> [Trecho do texto]
□ □ □ □
O paradoxo na intervenção de terceiros à luz do novo Código de Processo Civil

“Art. 119. Pendendo causa entre 2 (duas) ou mais pessoas, o terceiro juridicamente interessado em que a sentença seja favorável a uma delas poderá intervir no processo para assisti-la.” (BRASIL, 2015, online)

Como sabido, os sujeitos da relação processual são: o juiz, o autor e o réu, sendo os dois últimos, partes. Os conceitos são debruçados em várias situações pelo Código de Processo Civil, que os trabalha para garantir a segurança jurídica e o devido processo legal.

Ainda que a relação esteja estabelecida, é possível que incidentes aconteçam durante o andamento processual. Dentre tais imprevistos, encontramos a possibilidade de terceiros intervirem no processo. O assunto abriga algumas confusões e obscuridades, que são frutos da infelicidade do legislador em redigir o dispositivo referente aos institutos.

Os terceiros e as partes não se confundem, sendo facilmente detectadas. Logo, a intervenção de terceiros normalmente é conceituada como: alguém que, juridicamente interessado e alheio ao processo, passa a compor a lide, seja voluntariamente ou necessariamente.

Dentre as espécies de intervenção no Novo Código de Processo Civil, focaremos o estudo na assistência, na denunciação da lide e no chamamento ao processo. Oposição e nomeação à autoria, que estão no código vigente, não são mais modalidades interventoras no novo código.
□ □ □ □
Registros:
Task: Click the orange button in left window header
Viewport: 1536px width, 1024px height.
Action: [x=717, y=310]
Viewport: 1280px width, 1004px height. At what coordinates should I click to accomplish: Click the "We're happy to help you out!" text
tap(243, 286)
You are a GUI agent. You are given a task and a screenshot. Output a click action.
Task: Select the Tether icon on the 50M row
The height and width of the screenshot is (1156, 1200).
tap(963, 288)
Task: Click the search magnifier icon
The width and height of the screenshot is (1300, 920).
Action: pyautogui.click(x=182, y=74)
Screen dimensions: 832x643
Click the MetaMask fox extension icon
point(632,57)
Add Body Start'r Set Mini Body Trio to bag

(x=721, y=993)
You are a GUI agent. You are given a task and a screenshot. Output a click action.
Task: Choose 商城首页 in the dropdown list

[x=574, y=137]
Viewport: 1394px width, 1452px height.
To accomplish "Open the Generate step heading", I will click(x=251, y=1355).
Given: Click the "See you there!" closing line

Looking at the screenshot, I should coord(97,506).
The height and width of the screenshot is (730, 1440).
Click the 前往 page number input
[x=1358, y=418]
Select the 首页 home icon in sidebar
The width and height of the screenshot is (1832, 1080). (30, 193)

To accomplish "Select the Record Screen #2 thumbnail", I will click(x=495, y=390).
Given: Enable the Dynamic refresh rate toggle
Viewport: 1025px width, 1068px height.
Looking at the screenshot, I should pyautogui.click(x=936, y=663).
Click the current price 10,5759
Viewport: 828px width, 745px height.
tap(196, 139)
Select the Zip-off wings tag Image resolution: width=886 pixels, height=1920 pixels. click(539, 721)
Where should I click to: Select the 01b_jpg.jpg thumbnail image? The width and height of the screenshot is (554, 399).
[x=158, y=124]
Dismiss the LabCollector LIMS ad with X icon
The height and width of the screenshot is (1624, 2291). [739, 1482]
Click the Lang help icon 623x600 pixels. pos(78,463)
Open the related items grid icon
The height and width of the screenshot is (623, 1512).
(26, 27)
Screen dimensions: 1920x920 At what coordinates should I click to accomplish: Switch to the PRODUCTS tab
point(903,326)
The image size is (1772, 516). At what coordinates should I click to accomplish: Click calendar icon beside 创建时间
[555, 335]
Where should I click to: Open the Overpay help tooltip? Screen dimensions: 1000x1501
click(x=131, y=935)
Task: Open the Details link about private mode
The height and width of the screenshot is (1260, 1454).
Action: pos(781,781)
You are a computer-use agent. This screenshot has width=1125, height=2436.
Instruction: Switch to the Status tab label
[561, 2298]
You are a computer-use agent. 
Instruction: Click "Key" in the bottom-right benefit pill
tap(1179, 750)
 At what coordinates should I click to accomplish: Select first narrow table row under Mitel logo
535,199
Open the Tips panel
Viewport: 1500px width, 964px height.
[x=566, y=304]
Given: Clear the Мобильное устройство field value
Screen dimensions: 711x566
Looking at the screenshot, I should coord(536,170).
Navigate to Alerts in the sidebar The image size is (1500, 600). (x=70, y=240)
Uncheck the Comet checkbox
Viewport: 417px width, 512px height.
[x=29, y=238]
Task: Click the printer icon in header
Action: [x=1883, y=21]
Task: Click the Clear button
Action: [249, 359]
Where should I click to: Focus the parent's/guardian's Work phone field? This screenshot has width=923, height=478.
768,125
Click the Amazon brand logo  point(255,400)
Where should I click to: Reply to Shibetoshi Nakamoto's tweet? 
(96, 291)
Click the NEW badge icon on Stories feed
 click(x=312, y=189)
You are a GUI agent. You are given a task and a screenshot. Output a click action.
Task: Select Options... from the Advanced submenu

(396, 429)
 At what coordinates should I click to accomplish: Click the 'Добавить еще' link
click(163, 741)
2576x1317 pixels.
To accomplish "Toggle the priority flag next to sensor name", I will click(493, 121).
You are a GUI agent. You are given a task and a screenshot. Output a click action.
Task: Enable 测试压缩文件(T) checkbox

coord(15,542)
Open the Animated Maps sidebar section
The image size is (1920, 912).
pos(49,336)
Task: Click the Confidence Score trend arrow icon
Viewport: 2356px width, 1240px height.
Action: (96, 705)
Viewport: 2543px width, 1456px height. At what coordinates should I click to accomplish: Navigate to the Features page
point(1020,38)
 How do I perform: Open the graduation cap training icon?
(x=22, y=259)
□ □ □ □
> [Descrição da tarefa]
Por favor, transcreva do texto sobre a intervenção de terceiros o trecho entre "Como sabido, os" e "referente aos institutos.", incluindo ambos. Baseie-se somente no texto sobre a intervenção de terceiros.

> [Solução]
Como sabido, os sujeitos da relação processual são: o juiz, o autor e o réu, sendo os dois últimos, partes. Os conceitos são debruçados em várias situações pelo Código de Processo Civil, que os trabalha para garantir a segurança jurídica e o devido processo legal.

Ainda que a relação esteja estabelecida, é possível que incidentes aconteçam durante o andamento processual. Dentre tais imprevistos, encontramos a possibilidade de terceiros intervirem no processo. O assunto abriga algumas confusões e obscuridades, que são frutos da infelicidade do legislador em redigir o dispositivo referente aos institutos.